* begin Provided material *
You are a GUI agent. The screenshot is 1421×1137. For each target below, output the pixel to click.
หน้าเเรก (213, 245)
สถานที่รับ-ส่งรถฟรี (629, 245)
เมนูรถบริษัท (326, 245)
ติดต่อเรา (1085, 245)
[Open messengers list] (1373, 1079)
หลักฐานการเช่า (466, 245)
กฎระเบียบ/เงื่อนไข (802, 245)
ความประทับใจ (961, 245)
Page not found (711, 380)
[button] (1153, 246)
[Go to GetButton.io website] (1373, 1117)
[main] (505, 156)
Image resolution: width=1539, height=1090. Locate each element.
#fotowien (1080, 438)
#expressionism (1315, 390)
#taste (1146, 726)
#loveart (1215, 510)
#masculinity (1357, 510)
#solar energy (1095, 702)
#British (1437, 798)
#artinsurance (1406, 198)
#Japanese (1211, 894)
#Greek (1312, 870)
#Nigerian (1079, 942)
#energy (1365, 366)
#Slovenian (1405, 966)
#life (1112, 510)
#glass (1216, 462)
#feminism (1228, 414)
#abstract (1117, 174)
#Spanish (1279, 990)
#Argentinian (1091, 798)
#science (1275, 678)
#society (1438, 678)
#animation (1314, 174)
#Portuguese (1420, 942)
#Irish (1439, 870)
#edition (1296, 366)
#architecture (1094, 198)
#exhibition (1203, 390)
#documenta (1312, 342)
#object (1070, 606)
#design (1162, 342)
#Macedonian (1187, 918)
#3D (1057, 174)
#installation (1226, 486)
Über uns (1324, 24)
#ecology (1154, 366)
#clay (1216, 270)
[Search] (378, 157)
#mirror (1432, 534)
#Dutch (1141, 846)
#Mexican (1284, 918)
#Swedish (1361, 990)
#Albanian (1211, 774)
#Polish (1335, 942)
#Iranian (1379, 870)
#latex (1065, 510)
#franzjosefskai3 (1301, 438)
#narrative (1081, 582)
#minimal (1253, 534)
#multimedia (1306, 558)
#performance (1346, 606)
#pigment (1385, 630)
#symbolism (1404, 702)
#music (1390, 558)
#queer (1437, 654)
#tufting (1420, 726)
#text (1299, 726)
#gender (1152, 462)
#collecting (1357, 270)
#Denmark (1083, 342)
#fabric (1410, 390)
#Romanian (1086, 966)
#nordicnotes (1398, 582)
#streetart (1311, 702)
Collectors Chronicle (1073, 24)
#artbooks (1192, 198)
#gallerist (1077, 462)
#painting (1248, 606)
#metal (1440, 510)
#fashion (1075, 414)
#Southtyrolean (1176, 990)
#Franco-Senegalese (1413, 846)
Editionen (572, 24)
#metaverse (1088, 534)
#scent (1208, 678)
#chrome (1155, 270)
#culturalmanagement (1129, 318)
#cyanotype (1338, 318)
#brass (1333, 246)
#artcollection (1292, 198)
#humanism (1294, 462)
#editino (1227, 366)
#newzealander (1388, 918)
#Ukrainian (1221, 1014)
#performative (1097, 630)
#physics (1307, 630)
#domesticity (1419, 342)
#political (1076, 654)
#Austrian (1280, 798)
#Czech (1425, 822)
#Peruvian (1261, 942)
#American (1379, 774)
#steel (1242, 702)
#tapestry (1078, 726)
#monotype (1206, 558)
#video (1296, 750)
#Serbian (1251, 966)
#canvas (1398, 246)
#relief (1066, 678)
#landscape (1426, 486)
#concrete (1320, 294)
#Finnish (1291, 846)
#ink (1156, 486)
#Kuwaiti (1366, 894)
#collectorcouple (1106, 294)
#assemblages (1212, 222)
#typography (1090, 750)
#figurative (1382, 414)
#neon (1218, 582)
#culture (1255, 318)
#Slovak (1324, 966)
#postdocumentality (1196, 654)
* end Provided material *
# Written request
Please copy out every line of the records from the one containing "Collectors Chronicle (1073, 24)" down to the one containing "#Serbian (1251, 966)", including both of those lines.

# The output
Collectors Chronicle (1073, 24)
#artbooks (1192, 198)
#gallerist (1077, 462)
#painting (1248, 606)
#metal (1440, 510)
#fashion (1075, 414)
#Southtyrolean (1176, 990)
#Franco-Senegalese (1413, 846)
Editionen (572, 24)
#metaverse (1088, 534)
#scent (1208, 678)
#chrome (1155, 270)
#culturalmanagement (1129, 318)
#cyanotype (1338, 318)
#brass (1333, 246)
#artcollection (1292, 198)
#humanism (1294, 462)
#editino (1227, 366)
#newzealander (1388, 918)
#Ukrainian (1221, 1014)
#performative (1097, 630)
#physics (1307, 630)
#domesticity (1419, 342)
#political (1076, 654)
#Austrian (1280, 798)
#Czech (1425, 822)
#Peruvian (1261, 942)
#American (1379, 774)
#steel (1242, 702)
#tapestry (1078, 726)
#monotype (1206, 558)
#video (1296, 750)
#Serbian (1251, 966)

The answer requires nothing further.